Presenting the association operating system
Tuesday, July 10, 2018
There is no single prescribed way to operate an association. With more than 150,000 in the U.S., the management and governance styles are diverse.
At board retreats volunteer leaders have said, "These concepts will transform our association. They are similar to the principles in the book, 'Traction: Get a Grip on Your Business' by Gino Wickman."
"I believe the same systems used to promote our business can be applied to an association to improve outcomes and performance," said Ryan Retif, president of Retif Oil and Fuel, and a board member of the Louisiana Oil Marketers and Convenience Store Association.
The essence of "Traction” can be described by a question: "Do you have a grip on your business, or does your business have a grip on you?" It offers an easy-to-follow operating system for entrepreneurs.
The principles are similar to another book, "The E Myth: Why Most Businesses Don't Work and What to Do About It." The "E" stands for entrepreneurial. Both books report that half of all new business fail within five years. The failure is blamed on a lack of systems and best practices.
The authors offer similar solutions: clear mission, the right people, measure performance, keep it simple, and document processes.
"Traction" describes an "entrepreneurial operating system" (EOS) with six key components. A system can be defined as connected parts that form a better way of doing things.
The concepts are similar to the national standard for performance criteria awarded in the U.S. and by most state governments.
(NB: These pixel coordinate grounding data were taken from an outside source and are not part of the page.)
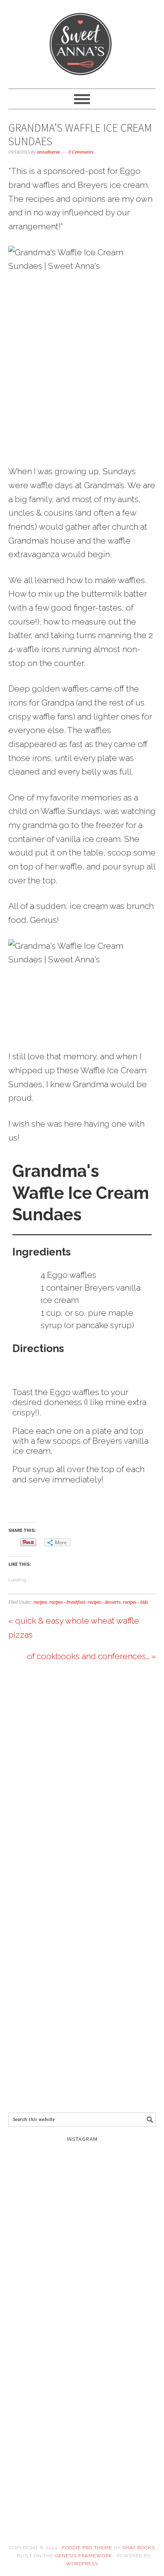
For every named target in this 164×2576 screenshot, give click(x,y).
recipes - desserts (104, 1602)
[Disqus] (82, 1785)
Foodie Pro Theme (87, 2547)
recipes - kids (135, 1602)
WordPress (82, 2563)
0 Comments (81, 152)
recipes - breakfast (67, 1602)
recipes (40, 1602)
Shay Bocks (138, 2547)
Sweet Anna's (82, 40)
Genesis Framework (83, 2555)
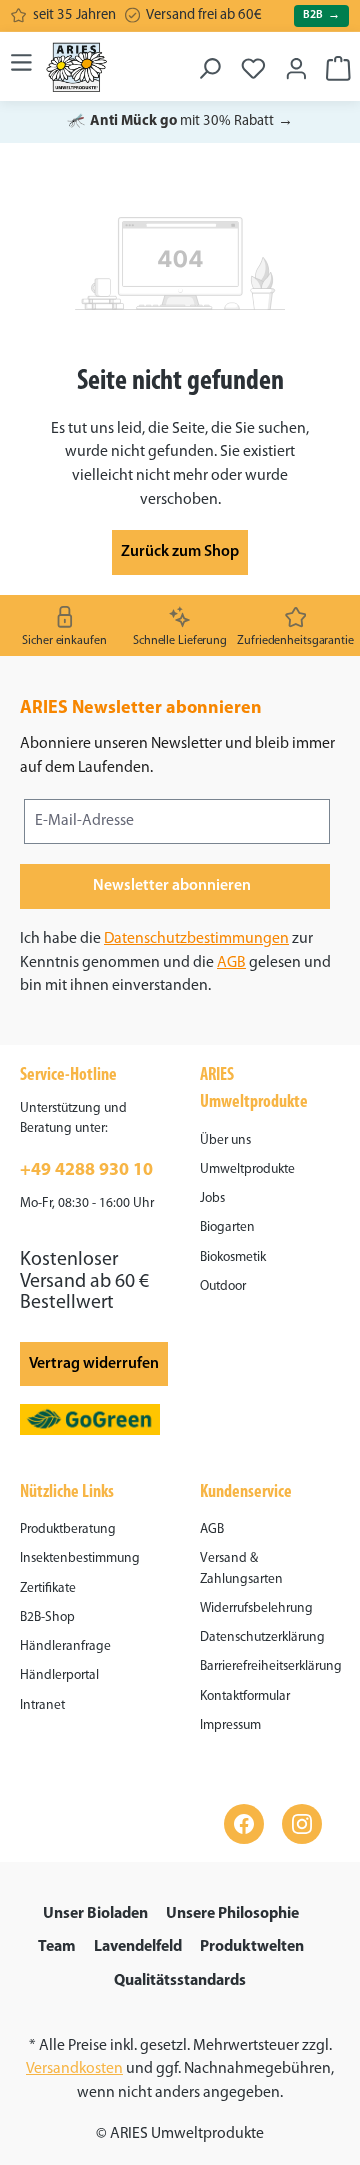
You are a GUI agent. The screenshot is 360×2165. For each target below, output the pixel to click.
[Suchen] (209, 62)
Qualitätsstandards (180, 1981)
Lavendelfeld (138, 1947)
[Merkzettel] (253, 62)
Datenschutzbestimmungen (196, 939)
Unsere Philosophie (232, 1914)
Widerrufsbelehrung (256, 1608)
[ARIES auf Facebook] (244, 1824)
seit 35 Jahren (74, 15)
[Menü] (21, 62)
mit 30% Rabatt (180, 121)
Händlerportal (59, 1675)
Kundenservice (246, 1493)
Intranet (42, 1705)
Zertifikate (48, 1588)
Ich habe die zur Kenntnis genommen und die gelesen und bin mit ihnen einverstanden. (175, 962)
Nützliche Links (67, 1493)
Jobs (212, 1198)
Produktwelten (252, 1947)
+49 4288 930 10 (86, 1171)
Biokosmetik (233, 1257)
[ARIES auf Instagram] (302, 1824)
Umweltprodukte (247, 1169)
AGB (231, 963)
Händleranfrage (65, 1646)
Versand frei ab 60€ (204, 15)
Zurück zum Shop (180, 552)
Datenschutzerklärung (262, 1637)
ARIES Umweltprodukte (254, 1089)
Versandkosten (74, 2069)
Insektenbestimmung (80, 1558)
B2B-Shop (47, 1617)
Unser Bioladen (95, 1914)
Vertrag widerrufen (94, 1364)
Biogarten (227, 1227)
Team (57, 1947)
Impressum (230, 1725)
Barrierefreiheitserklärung (271, 1666)
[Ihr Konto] (296, 62)
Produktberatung (68, 1529)
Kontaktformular (245, 1696)
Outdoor (223, 1286)
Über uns (225, 1140)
The Malcolm Baldrige Award is the nation's only presidential recognition for public and private sector performance excellence. The seven elements include leadership, strategy, customers, measurement, workforce, operations and results.
For associations, let’s call the concept the AOS — the association operating system. Each component should connect with best practices and documentation to support high-performing organizations.
Mission, Vision, Values
The association was started for a compelling purpose. It is often communicated in a trio of clear, crisp statements.
The mission should be referenced frequently. Nearly every activity, discussion and decision should advance the mission.
"Helping all members succeed," is the straightforward mission at the Massachusetts Dental Society. The board should frequently ask, "How does this advance our mission?"
The vision is a long-term perspective of what success looks like for the organization. The best way to explain it is to read the vision of the Canadian Cancer Society: "Creating a world where no Canadian fears cancer."
Many organizations adopt a values statement applicable to volunteers and staff. Around the globe the general values of associations are accountability, transparency, integrity, respect and innovation.
Associations are people-centric. From founders to future leaders, they rely on people for governance and management. The concern is that people can be unpredictable or unreliable. When people fail the organization,the organization fails.
"Traction," "E-Myth" and in "Good to Great" by Jim Collins all prescribe getting the right people in the right seats.
For example, it can be fruitless if the bylaws require the immediate past president to chair the conference committee if he or she has no interest in meeting planning. People need to be positioned in the right roles. Everyone should be supported by job descriptions, orientation, governing documents and technology.
Processes are a way of doing business in the association. Events and activities in associations tend to be cyclical, thus there is opportunity to perfect the processes.
For instance, monthly publications and financial reports, quarterly meetings, and yearly conferences, budgeting and nominations.
Document the steps for every function in the association. Identify best practices to improve the processes.
Detailed processes allow any person to step into a job with efficiency. Store the documents by category or in manuals; for example, leadership, management, policies and finances.
Successful organizations monitor their performance. The board should often ask, "How will we measure the program’s success?"
Use scorecards and dashboards to report progress at every meeting. Track measures like the market share of potential members, and the retention rate.
Use external benchmarks to compare the association against outside resources, such as operating ratios or compensation studies.
The strategic plan is the road map for board, committees and staff. Keep it on the board table and in committee folders. Frequently ask, "What part of our strategic plan does this advance?"
The plan should be compelling to members and stakeholders. Use a postcard, brochure or business card to inform others about the association’s goals.
Staff will track it with a work matrix. Review the plan at least annually. Appoint a strategic plan champion on the board to report on progress.
Why exist if results are not significant? Decisions should advance the mission and deliver meaningful results. Board meetings are a place to govern and achieve results, not just to enjoy a meal and exchange information.
The outcomes will be internal and external. Though associations may not give it much thought, they positively impact employment, economy, safety and quality of life.
Internally, associations provide value to members that one hopes will exceed the cost of the dues investment.